Court Elevates Negligence Claim, Drops Products Liability Claim

In Two Two v Fujitec, __ Or __, SC S061536 (2014), the Supreme Court considered summary judgment entered against plaintiffs on their negligence and products liability claims.  The Court reversed the judgment in favor of defendant on the negligence claim and affirmed the judgment on the products liability claim.
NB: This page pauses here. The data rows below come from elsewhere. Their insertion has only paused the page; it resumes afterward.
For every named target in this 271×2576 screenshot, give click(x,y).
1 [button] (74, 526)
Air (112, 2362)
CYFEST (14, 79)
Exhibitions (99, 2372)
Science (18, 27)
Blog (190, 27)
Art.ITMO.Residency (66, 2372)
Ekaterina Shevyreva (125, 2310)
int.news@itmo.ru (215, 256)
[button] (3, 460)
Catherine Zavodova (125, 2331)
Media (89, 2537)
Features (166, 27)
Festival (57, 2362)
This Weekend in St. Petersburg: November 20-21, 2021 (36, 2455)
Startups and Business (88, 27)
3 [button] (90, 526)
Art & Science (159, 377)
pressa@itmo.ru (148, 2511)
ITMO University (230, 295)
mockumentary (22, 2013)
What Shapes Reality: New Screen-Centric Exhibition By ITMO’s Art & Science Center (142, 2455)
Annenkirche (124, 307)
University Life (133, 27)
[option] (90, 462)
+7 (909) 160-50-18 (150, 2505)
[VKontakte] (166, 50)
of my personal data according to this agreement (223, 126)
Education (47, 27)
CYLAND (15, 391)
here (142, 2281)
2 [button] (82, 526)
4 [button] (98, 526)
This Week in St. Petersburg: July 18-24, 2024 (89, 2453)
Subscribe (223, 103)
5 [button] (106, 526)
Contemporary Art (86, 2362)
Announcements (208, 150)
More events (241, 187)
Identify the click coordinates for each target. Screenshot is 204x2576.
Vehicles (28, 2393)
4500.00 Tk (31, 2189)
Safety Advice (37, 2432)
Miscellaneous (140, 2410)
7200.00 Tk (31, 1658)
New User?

Plaintiffs’ action arose from injuries allegedly sustained in 2008 when an elevator dropped unexpectedly and stopped abruptly.  Defendant had performed modernization and maintenance work on the elevator prior to December 31, 2007.  Defendant filed a motion for summary judgment on both claims.  Regarding the negligence claim, defendant submitted an affidavit of an employee saying that: (1) the work conformed to industry standards; (2) defendant was not in possession or control of the elevator after December 31, 2007; (3) elevators can drop through no fault of anyone; and (4) defendant had properly inspected and maintained the elevator before December 31, 2007.  Regarding the products liability claim, defendant contended that it had provided only services, which are not covered by the strict products liability statute, ORS 30.920. 

Plaintiffs responded to defendant’s negligence argument with an affidavit of counsel pursuant to ORCP 47E stating that plaintiff had retained an expert who had rendered an opinion and was prepared to testify that defendant “was negligent in (its) service and maintenance” of the elevator.  On the products liability claim, plaintiffs relied on defendant’s contract, arguing that it showed evidence that defendant had redesigned and manufactured the elevator and had supplied and installed component parts.  In its reply, defendant contended that plaintiff’s affidavit was insufficient to defeat the motion regarding negligence since it addressed only defendant’s service and maintenance, and not causation of plaintiffs’ injuries.  The trial court granted the motion on both claims.

The Court addressed one procedural issue in some detail, specifically to inform the bench and bar of the issue.  Causation was not addressed in the motion, and raised for the first time in the reply.  The Court noted that parties seeking summary judgment “must raise by motion the issues on which they contend they are entitled to prevail as a matter of law.”  A party opposing the motion has the burden of producing evidence only as to those issues.  In this case, however, all parties treated causation as having been raised, so the Court also treated it that way. 

On the negligence claim, the Court noted that ORCP 47E requires an affidavit or declaration regarding expert testimony to state only that the expert “has actually rendered an opinion or provided facts which, if revealed by affidavit or declaration would be a sufficient basis for denying the motion for summary judgment.”  In this case, however, the affidavit was more specific than required and stated that the expert would testify as to “service and maintenance.”  The Court agreed with defendant’s argument that, when some areas of testimony are enumerated, it can be assumed that the expert will testify only regarding those areas.  The Court disagreed with defendant’s argument, however, that the affidavit did not address the causation issue.  The Court held that a reasonable person could understand the affidavit’s language as a whole to mean that the expert would opine on all issues necessary to defeat the motion.  The Court also held that a jury could infer from the evidence of negligence and other facts in the record that defendant’s negligence caused plaintiffs’ injuries.  It therefore reversed the judgment against plaintiff on the negligence claim. 

On the products liability claim, the Court discussed, but did not decide, the unsettled issue of whether a defendant who provided a dangerously defective product in the course of providing a service can be subjected to strict liability.  In this case, there was no evidence that defendant provided such products and summary judgment was properly entered on that claim.